Maurice de Vlaminck’s rebel works are welcomed in Paris

Associated Press

PARIS -- There’s a wild beast on the loose in Paris’ sedate Luxembourg Museum. Powerful slashes of red, orange and blue explode from the walls, marking his path.

The works of Maurice de Vlaminck, the rebel artist who helped push painting to its outer limits in the early 20th century, are on view through July 20 at the museum on the grounds of the French Senate, the first showing of his works in Paris in 52 years.

Vlaminck was among the founders of the period known as “Fauve,” literally “wild beast.” It is an apt moniker for a physically imposing, self-taught artist who defied painterly rules of the day with extravagant colors, unbridled energy and an unstudied spontaneity.

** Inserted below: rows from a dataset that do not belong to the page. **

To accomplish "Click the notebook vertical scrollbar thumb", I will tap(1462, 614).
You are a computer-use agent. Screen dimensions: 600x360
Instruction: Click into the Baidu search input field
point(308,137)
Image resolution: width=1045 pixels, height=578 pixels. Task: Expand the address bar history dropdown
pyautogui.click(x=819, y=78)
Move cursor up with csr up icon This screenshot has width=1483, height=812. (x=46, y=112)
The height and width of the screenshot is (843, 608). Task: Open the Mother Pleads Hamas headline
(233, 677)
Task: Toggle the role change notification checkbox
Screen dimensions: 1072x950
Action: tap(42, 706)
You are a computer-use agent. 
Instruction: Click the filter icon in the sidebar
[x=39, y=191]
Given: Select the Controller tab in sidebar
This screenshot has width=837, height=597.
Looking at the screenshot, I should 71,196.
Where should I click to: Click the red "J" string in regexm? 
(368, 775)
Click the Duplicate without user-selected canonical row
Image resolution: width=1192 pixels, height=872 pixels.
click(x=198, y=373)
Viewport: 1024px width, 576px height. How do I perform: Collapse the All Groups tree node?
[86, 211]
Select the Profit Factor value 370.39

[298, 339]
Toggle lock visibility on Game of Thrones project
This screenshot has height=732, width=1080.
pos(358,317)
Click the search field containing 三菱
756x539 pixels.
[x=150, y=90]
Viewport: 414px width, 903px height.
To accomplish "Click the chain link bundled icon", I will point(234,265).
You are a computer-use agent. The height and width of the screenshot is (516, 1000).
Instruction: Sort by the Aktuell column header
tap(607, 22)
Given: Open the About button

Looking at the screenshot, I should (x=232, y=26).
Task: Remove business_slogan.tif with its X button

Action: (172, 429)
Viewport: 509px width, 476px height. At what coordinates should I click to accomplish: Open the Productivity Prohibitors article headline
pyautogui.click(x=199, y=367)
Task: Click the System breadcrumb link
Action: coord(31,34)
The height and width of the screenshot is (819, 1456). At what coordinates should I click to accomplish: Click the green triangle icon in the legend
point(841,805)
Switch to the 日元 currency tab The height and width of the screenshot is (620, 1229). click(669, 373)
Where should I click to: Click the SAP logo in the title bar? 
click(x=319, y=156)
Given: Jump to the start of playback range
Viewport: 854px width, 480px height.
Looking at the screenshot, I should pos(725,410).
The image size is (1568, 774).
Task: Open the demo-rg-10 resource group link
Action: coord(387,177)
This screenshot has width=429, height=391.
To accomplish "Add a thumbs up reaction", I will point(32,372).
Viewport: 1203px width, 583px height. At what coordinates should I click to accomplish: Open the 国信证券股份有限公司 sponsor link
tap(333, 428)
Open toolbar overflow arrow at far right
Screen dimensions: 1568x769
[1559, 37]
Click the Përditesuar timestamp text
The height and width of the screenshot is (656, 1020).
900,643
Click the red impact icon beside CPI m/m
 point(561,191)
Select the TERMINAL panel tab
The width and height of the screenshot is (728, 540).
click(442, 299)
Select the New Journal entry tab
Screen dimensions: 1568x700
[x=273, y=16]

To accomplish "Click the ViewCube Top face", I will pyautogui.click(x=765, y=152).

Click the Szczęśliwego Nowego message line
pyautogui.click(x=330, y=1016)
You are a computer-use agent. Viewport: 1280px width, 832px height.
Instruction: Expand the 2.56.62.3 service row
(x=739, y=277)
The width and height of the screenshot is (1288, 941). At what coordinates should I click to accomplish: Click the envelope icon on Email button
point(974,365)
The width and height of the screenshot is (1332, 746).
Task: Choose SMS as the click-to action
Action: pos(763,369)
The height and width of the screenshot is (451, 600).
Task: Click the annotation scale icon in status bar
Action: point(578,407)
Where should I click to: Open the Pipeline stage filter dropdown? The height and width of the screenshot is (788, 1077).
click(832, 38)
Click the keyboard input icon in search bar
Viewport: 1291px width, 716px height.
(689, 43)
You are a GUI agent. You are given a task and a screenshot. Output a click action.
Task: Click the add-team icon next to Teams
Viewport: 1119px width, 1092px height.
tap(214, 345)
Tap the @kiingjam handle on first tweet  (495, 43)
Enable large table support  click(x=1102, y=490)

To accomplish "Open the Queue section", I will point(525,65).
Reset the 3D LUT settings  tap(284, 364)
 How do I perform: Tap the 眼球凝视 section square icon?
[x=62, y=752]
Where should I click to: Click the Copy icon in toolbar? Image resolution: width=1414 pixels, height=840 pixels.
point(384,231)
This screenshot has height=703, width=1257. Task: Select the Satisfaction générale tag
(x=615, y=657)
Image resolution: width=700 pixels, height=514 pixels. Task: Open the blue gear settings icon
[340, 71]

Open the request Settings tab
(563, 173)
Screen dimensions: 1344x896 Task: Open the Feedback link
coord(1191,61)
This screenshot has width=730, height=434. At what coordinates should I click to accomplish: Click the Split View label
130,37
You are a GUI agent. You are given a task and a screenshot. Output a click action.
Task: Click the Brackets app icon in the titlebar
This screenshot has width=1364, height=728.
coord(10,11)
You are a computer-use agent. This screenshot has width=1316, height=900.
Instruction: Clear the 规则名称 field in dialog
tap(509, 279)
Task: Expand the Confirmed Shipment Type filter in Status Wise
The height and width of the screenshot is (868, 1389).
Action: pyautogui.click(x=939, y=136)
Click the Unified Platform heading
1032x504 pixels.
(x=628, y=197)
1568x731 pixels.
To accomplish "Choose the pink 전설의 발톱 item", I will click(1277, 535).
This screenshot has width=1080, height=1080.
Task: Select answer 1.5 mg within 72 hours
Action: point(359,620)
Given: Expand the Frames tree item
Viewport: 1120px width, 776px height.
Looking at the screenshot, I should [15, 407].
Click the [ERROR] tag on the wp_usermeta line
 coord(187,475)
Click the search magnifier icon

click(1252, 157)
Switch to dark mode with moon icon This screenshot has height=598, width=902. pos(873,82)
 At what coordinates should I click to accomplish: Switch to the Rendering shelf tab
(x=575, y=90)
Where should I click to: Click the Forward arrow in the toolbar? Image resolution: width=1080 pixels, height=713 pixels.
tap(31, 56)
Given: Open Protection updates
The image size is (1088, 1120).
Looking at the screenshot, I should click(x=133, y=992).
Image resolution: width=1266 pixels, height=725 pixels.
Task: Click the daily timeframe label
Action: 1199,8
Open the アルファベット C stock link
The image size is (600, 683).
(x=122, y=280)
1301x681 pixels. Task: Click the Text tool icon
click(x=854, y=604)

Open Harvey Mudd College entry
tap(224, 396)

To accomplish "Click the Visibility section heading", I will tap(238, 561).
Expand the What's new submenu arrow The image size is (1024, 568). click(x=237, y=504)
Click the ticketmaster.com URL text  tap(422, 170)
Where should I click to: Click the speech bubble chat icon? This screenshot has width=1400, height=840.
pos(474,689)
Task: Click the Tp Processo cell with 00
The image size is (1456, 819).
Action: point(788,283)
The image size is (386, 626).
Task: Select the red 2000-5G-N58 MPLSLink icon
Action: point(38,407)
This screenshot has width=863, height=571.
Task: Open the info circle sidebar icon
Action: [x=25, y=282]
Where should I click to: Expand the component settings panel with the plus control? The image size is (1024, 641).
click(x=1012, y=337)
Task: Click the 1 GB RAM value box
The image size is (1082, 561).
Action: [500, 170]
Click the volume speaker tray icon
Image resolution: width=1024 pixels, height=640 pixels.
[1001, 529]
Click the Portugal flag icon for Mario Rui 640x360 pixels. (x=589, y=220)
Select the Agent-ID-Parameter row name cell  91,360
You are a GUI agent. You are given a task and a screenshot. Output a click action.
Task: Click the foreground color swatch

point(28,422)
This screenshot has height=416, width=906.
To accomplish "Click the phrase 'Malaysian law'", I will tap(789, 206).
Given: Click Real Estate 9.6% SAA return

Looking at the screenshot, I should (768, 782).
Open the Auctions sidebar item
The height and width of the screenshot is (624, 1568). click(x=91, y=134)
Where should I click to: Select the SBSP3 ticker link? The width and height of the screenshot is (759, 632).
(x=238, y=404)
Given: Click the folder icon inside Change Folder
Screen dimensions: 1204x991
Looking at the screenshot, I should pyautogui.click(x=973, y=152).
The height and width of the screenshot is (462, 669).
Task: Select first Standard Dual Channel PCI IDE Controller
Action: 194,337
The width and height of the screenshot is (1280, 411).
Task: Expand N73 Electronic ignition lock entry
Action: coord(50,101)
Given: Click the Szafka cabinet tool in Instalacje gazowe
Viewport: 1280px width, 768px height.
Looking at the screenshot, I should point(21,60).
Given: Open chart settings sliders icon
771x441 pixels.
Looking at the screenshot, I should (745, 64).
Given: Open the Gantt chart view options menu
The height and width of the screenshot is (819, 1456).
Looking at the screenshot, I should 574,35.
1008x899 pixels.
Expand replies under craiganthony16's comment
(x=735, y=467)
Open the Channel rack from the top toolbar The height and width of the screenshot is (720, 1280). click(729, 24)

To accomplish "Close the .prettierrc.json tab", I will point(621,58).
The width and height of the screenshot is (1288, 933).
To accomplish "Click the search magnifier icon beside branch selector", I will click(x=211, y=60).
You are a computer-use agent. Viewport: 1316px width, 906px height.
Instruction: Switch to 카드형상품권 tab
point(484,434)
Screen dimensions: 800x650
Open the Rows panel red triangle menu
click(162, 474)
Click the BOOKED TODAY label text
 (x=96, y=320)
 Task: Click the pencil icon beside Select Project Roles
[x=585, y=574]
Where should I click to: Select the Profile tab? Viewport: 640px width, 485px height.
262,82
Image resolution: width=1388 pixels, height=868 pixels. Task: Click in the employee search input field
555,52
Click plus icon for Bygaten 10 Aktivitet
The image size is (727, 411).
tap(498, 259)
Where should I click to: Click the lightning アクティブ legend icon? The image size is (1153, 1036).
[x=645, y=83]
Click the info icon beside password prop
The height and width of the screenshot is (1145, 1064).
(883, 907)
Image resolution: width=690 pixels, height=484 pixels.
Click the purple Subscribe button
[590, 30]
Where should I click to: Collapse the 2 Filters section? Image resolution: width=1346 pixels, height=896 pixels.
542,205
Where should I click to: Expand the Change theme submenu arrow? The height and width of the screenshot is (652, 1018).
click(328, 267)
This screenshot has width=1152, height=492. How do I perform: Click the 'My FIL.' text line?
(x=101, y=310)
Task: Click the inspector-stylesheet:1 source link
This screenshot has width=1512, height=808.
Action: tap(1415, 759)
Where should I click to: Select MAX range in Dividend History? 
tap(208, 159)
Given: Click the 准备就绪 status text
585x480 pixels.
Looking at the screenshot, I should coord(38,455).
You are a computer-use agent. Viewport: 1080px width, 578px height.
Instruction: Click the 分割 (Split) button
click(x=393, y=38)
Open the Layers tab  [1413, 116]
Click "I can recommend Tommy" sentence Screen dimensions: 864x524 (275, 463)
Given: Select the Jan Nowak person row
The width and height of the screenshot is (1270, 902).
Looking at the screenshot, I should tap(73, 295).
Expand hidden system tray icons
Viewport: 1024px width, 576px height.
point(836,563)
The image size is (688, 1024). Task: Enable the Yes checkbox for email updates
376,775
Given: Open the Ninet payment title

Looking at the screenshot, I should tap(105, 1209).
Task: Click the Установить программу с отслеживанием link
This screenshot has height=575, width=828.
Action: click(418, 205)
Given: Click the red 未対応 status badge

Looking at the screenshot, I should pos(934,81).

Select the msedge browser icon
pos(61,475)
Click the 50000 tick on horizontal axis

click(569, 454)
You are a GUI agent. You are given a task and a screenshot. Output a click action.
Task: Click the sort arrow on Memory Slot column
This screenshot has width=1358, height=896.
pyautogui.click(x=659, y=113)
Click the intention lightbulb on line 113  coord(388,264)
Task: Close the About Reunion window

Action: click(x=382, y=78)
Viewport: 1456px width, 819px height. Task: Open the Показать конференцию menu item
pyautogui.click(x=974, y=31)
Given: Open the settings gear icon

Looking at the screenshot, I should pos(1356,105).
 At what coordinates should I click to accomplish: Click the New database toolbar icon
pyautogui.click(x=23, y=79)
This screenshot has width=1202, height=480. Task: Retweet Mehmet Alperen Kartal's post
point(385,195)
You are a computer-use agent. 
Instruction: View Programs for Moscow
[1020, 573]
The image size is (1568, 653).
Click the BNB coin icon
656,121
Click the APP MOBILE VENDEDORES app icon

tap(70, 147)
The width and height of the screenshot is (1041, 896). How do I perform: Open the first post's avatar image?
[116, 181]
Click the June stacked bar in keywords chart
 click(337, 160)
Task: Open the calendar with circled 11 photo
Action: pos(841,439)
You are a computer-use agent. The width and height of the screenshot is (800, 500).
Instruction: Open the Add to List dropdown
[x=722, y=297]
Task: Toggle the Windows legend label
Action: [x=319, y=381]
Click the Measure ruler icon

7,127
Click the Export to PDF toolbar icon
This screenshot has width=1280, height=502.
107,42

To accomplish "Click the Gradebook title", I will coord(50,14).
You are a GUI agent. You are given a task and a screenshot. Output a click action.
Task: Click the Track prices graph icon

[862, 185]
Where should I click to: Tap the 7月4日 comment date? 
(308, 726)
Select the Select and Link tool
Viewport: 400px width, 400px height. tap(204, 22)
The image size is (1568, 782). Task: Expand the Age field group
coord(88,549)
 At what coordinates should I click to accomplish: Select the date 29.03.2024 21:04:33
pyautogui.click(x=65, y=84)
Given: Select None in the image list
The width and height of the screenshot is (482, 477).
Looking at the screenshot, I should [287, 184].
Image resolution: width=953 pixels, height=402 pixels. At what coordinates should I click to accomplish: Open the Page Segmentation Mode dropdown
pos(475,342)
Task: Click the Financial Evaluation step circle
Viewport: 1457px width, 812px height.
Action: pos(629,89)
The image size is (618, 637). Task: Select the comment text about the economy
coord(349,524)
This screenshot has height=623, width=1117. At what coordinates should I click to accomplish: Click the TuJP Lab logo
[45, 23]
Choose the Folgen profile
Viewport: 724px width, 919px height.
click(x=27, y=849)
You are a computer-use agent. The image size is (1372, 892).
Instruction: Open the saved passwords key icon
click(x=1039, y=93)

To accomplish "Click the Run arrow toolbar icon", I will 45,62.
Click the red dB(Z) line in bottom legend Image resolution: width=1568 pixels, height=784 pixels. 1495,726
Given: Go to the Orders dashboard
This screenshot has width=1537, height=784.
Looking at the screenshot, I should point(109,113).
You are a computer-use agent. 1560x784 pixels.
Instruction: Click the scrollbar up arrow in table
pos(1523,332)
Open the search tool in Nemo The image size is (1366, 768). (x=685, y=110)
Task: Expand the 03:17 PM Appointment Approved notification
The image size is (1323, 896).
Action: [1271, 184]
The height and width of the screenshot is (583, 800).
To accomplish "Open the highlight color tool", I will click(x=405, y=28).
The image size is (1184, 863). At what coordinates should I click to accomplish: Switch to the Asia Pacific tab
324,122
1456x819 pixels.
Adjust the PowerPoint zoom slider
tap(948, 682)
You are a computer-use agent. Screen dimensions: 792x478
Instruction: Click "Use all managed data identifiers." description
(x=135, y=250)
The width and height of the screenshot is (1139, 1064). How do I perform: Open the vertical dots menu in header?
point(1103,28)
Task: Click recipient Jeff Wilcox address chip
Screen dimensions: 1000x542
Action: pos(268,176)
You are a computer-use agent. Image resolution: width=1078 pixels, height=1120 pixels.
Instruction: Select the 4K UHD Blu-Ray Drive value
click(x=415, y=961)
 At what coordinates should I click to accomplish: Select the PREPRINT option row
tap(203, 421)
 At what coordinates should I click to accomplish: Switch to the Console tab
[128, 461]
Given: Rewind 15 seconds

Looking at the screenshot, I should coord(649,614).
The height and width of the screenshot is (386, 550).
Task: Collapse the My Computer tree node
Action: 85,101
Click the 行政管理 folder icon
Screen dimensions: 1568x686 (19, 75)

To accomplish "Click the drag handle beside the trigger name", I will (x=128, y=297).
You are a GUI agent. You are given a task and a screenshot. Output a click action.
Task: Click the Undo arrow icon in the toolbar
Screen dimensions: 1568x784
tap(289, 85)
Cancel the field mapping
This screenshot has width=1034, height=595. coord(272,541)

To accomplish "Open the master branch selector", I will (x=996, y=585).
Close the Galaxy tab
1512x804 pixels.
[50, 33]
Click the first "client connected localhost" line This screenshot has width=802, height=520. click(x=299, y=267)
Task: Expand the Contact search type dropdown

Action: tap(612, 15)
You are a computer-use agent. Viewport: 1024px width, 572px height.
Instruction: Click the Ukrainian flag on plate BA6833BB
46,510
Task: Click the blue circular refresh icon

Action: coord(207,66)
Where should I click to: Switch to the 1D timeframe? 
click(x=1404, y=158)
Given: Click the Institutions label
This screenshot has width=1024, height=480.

“Vlaminck, a Fauve Instinct” gathers 97 works from 1900 to 1915, including a score of ceramics, and follows the artist on his personal trajectory from discovery of color to his later search for a new style. Nature was his great love, and landscapes, for which he is best known, predominate. However, portraits and still lifes are included and help trace Vlaminck’s artistic path 50 years after his death.


The brief but pivotal Fauvist period began in 1905 and lasted less than three years but helped liberate painting and feed a new era, ultimately leading to Cubism and abstract art.

The Fauvists burst onto the art scene in 1905 at the Salon d’Autumn, an alternate exhibition for a new wave of artists. A miffed art critic gave them their name, a derogatory reference to their refusal to adhere to known techniques. The exhibition became known as the “cage aux fauves,” or cage of wild beasts. Vlaminck, Andre Derain and Henri Matisse were among them.

However, it was Vlaminck, inspired by Vincent van Gogh and joined by Derain in an atelier in Chatou, outside Paris, who set the Fauvist period in motion. Vlaminck, who lived from 1876 to 1958, finished in the shadow of his colleagues, but his work was seminal, capturing, as curator Maithe Valles-Bled says, the instinct of the Fauvist period.

“Vlaminck had a truly instinctive, spontaneous, immediate relationship with painting, with paint,” said Valles-Bled. “This runaway, aggressive, rebel character . . . let himself go with color.”


An artistic purist who described himself as an anarchist, Vlaminck once said proudly that he had never visited a museum. He pretended at one point to be illiterate, although he ultimately wrote several books and memoirs.

Vlaminck struggled to find his mark as Fauvism, a period of mutation, came to a natural end.

The Fauvists “understood that they couldn’t go further than this maximum of color,” said Valles-Bled.